This is a sample application demonstrating Quarkus features and best practices. The application allows superheroes to fight against supervillains. The application consists of several microservices, communicating either synchronously via REST or asynchronously using Kafka:
- Super Hero Battle UI
- An Angular application to pick up a random superhero, a random supervillain, and makes them fight.
- The Super Hero UI is exposed via Quarkus and invokes the Fight REST API.
- Villain REST API
- A classical HTTP microservice exposing CRUD operations on Villains, stored in a PostgreSQL database.
- Implemented with blocking endpoints using RESTEasy Reactive and Quarkus Hibernate ORM with Panache's active record pattern.
- Hero REST API
- A reactive HTTP microservice exposing CRUD operations on Heroes, stored in a PostgreSQL database.
- Implemented with reactive endpoints using RESTEasy Reactive and Quarkus Hibernate Reactive with Panache's repository pattern.
- Fight REST API
- A REST API invoking the Hero and Villain APIs to get a random superhero and supervillain. Each fight is then stored in a PostgreSQL database.
- Implemented with reactive endpoints using RESTEasy Reactive and Quarkus Hibernate Reactive with Panache's active record pattern.
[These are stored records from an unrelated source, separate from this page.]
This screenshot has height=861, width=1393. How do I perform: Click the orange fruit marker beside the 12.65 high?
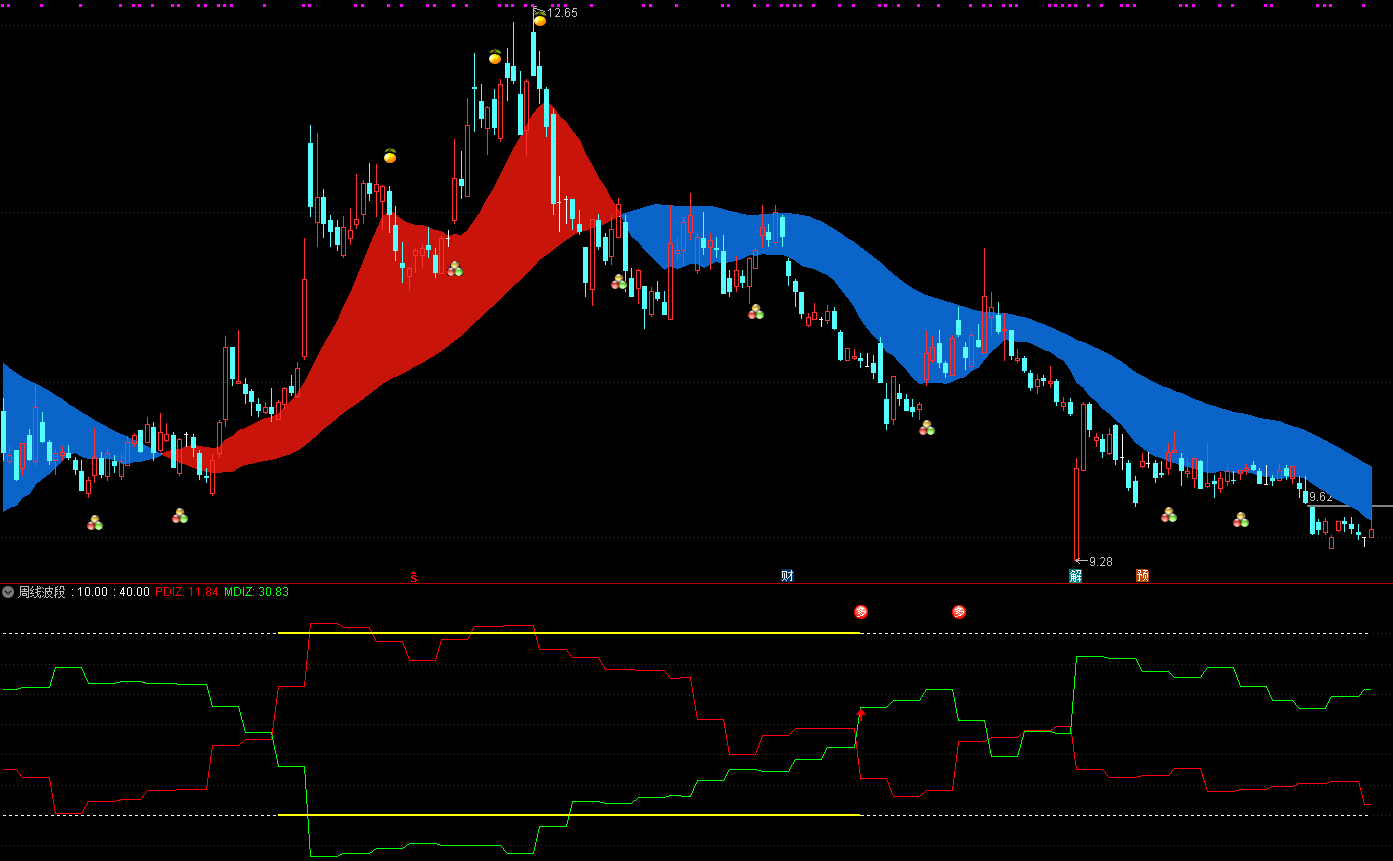pyautogui.click(x=540, y=18)

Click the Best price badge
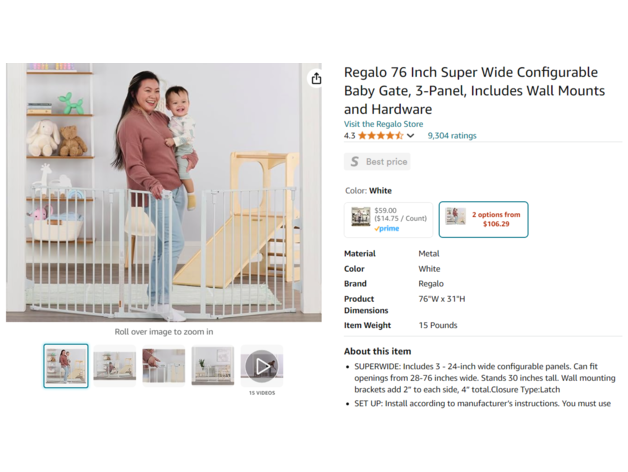pos(377,161)
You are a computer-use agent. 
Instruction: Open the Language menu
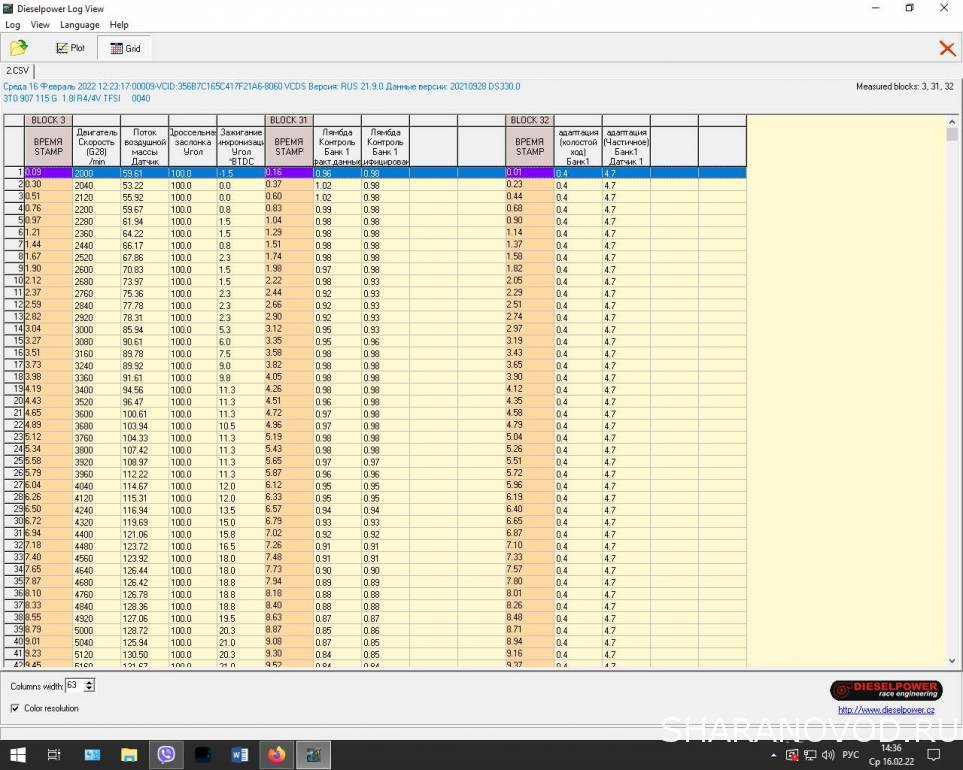coord(79,24)
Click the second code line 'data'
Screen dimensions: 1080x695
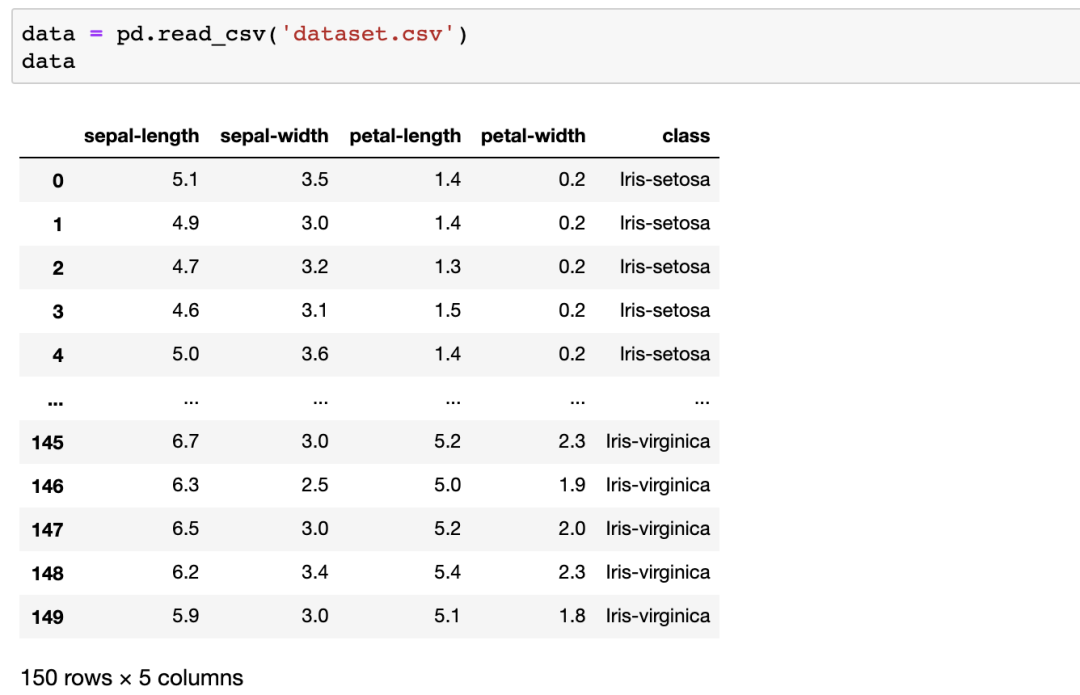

- Invocations to the Hero and Villain APIs are done using the reactive rest client and are protected using resilience patterns, such as retry, timeout, and circuit breaking.
- Each fight is asynchronously sent, via Kafka, to the Statistics microservice
- Statistics
- Stores statistics about each fight and serves them to an HTML + JQuery UI using WebSockets.
- Prometheus
- Polls metrics from the Fight, Hero, and Villain microservices.
Here is an architecture diagram of the application:
The main UI allows you to pick one random Hero and Villain by clicking on New Fighters. Then, click Fight! to start the battle. The table at the bottom shows the list of previous fights.